La inspiración creativa de un artista como Jean-Charles de Castelbajac y su inconfundible trazo estilístico definen la tercera camiseta de Benetton Rugby que debutará como local el 28 de diciembre en el partido clave contra Zebre.

Una nueva equipación firmada por un estilista icónico como Castelbajac, que se integra perfectamente en la evocación del pasado y de los orígenes históricos del grupo Benetton, al igual que las dos primeras equipaciones oficiales 2019-2020 presentadas al principio de la temporada. La combinación de rombos geométricos y de colores vivos se enlaza y reinterpreta, en un claro homenaje, a los famosos jerséis de lana con los que la marca Benetton, el patrocinador principal del equipo desde hace más de cuarenta años, ha obtenido su celebridad y reconocimiento en todo el mundo.
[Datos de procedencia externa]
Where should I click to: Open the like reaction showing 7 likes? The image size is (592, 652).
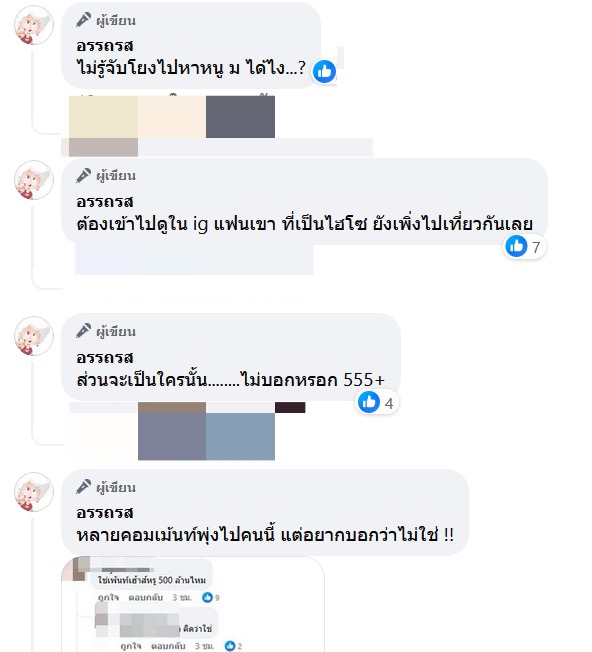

El resultado no es solo un refinado impacto estético, sino que esconde un mensaje más profundo asociado al uso de los colores y su significado como lo explica el famoso estilista francés al contar la inspiración que lo ha llevado a crear la equipación: «siempre me ha encantado el rugby. Nací en el suroeste de Francia donde el rugby representa casi una cultura espiritual, una forma de ser, de vivir juntos y enfrentar las dificultades de la vida unidos a través de la solidaridad. Cuando Benetton Rugby me pidió que diseñara esta nueva equipación, inmediatamente pensé en un escudo medieval en el que cada color tuviera un valor preciso. Está el rojo, el color del fuego, de la vivacidad y del coraje; el azul, el color por excelencia de la espiritualidad, de la fuerza; el amarillo, el color del esplendor, de la amistad y de la hermandad; el verde, el color de la esperanza. He combinado estos colores con la idea de que juntos pudieran realmente ensamblar y eliminar todas las diversidades, entre los países y entre las personas. En particular, refiriéndonos a Benetton Rugby, pretende ser la celebración de un equipo excepcional, cuyo espíritu siempre está dispuesto al desafío, al coraje y a la fuerza de equipo».

Una equipación única y de colección que pretende ser un ejemplo y, sobre todo, transmitir un mensaje de esperanza.

En lo que atañe a la parte técnica y al cuidado de los detalles, la zona de la equipación que corresponde al pecho se caracteriza una vez más por una particular serigrafía engomada colocada en las áreas más expuestas al agarre del balón. En el interior del escote redondo está el eslogan que sirvió como leitmotiv para todas las equipaciones y la colección para el tiempo libre: “È ORA DI RUGGIRE” (Es hora de rugir)Además, una novedad absoluta está representada por la presencia de los apellidos en la parte posterior de la camiseta.

También se confirma la tecnología aplicada a la camiseta que propone nuevamente debajo del cuello la presencia de un bolsillo de tejido especial más grueso dedicado al GPS para monitorizar las prestaciones de los jugadores durante el partido. La tela, altamente técnica, con la que está hecho el cuerpo de la camiseta, se distingue por su excepcional resistencia y representa el equilibrio perfecto entre elasticidad y ligereza.